Hargreaves Lansdown has launched a new campaign to encourage people to invest in the UK.
The Get Investing campaign, which will run until 30 June, aims to highlight both the benefits of investing as well as Hargreaves Lansdown’s best ideas on the long term investment opportunities in the UK.
Despite the FTSE 100 hitting record highs, the UK market continues to trade at a 43.5% discount to the US, currently near the biggest discount to the US in over 20 years. The FTSE 100 and the FTSE 250 are also trading at significant discount to the Eurostoxx 50.
Hargreaves Lansdown said the UK offers exposure to world-class companies as well as a diverse range of innovative smaller businesses, some of which are pioneers of emerging industries with the potential to blossom.
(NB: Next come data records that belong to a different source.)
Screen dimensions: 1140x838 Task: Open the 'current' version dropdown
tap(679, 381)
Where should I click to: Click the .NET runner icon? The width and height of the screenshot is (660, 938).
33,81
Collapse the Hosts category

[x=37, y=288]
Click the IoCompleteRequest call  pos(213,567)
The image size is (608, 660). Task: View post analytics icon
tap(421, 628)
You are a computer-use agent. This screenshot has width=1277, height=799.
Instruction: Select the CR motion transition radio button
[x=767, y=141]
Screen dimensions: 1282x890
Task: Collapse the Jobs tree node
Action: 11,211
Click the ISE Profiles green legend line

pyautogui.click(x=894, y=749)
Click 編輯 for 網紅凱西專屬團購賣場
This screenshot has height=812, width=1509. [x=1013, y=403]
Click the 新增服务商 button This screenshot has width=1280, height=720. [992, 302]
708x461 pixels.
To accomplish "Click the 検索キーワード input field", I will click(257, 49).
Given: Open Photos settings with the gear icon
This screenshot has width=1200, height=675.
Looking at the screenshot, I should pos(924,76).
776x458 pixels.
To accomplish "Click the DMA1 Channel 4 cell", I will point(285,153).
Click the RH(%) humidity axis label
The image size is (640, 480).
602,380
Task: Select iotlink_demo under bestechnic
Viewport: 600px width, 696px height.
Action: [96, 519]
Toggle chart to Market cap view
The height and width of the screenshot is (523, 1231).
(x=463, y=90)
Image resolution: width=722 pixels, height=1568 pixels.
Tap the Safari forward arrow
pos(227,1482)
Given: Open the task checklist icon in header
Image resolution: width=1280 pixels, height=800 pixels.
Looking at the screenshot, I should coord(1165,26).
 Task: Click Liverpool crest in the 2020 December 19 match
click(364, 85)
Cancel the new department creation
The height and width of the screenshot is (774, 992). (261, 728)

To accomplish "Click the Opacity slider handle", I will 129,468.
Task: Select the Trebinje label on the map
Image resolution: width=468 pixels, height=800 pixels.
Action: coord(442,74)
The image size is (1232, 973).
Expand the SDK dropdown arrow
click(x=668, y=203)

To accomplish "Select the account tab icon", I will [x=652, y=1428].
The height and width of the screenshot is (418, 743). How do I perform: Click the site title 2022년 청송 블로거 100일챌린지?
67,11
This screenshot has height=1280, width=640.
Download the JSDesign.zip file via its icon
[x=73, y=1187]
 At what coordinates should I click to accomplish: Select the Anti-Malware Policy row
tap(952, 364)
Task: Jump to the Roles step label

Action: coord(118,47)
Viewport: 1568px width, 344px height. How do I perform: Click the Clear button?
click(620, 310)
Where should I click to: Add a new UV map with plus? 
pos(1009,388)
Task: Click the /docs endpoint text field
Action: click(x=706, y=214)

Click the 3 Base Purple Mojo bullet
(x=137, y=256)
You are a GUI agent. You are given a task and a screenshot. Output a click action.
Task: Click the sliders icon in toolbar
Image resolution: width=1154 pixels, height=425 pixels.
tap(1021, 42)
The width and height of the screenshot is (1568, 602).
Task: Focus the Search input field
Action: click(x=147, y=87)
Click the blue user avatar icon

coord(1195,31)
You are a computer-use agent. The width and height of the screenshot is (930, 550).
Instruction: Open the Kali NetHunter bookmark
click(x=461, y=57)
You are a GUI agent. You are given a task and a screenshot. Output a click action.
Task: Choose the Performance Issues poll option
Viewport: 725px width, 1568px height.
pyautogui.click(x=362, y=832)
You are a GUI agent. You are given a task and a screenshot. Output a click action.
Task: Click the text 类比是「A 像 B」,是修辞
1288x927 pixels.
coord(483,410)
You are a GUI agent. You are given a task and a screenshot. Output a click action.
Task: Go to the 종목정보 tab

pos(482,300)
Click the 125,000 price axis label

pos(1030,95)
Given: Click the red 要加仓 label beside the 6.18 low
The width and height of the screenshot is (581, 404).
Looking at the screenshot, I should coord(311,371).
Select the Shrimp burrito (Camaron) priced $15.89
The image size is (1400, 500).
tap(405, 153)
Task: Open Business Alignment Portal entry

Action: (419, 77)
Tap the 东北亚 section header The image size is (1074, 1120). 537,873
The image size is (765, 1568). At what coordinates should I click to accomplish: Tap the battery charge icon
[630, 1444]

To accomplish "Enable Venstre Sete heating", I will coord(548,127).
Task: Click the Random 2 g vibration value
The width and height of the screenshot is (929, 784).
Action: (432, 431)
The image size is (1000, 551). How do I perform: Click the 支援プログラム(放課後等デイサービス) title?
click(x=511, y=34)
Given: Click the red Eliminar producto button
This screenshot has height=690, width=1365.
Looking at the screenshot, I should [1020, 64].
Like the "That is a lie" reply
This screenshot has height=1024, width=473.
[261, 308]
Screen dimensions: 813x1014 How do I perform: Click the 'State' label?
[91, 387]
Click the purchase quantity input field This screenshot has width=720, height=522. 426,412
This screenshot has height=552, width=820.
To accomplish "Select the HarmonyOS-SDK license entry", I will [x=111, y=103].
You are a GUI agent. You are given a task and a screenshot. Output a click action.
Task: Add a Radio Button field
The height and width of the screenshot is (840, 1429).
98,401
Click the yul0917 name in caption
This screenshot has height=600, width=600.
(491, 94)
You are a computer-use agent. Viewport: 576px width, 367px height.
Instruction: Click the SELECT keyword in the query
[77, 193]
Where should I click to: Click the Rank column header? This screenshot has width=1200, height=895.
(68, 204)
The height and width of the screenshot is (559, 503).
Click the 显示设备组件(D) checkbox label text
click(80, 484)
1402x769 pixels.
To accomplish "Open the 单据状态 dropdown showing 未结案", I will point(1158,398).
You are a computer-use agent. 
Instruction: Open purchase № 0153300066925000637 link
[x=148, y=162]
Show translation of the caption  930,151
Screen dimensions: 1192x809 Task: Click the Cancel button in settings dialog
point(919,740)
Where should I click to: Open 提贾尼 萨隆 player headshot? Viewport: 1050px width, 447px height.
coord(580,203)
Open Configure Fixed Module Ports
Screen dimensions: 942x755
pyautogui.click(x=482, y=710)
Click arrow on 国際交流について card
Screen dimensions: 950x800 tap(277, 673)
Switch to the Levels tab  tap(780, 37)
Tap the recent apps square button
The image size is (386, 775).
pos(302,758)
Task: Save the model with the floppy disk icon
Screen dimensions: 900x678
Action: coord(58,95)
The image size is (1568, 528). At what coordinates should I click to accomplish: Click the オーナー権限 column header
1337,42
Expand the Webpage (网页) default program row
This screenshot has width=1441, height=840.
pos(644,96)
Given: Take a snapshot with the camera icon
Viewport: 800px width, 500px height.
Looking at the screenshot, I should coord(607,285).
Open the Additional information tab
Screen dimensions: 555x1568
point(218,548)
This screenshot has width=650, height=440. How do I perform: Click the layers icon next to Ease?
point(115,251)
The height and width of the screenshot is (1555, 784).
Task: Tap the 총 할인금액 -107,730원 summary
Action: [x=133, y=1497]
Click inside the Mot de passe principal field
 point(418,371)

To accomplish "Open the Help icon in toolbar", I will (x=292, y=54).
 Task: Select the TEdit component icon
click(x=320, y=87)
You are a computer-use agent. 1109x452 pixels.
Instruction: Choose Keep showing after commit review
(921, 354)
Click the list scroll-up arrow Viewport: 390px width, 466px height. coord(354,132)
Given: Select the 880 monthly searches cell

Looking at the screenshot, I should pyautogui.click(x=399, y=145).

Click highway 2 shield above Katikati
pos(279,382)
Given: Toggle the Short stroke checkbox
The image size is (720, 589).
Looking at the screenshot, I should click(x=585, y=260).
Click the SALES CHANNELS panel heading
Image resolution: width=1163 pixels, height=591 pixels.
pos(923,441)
Emma Wall, head of investment analysis and research at Hargreaves Lansdown, said: “The UK has a long reputation as a happy hunting ground for income investors and with good reason. Many businesses boast impressive records of growing dividends over the long term. The UK Dividend monitor is predicting British businesses will pay out nearly £90 billion in dividends this year. And that is not the only way businesses are returning cash to shareholders, many companies have diverted cash to share buybacks, worth almost twice as much as dividends in 2023.
“It is a key year for the UK with a number of events which brings focus on investing in the UK, not least a General Election and various rumoured IPOs. Interest rate cuts are on the near horizon, which are positive for equities and negative for savers, making the stock market more attractive on a longer-term view.”
Hargreaves Lansdown said the Artemis Income fund is “one of the best” and well placed to make the most of UK income opportunities, with the fund investing in companies they believe can pay a sustainable income through the market cycle, whatever the economic backdrop.
The investment platform also named Royal London UK Smaller Companies and Fidelity Special Values investment trust as attractive options, with the former aiming to deliver long-term growth by investing in small companies in the UK with plenty of growth potential and the latter employing a “contrarian approach”, investing in unloved large, medium-sized and higher-risk smaller companies.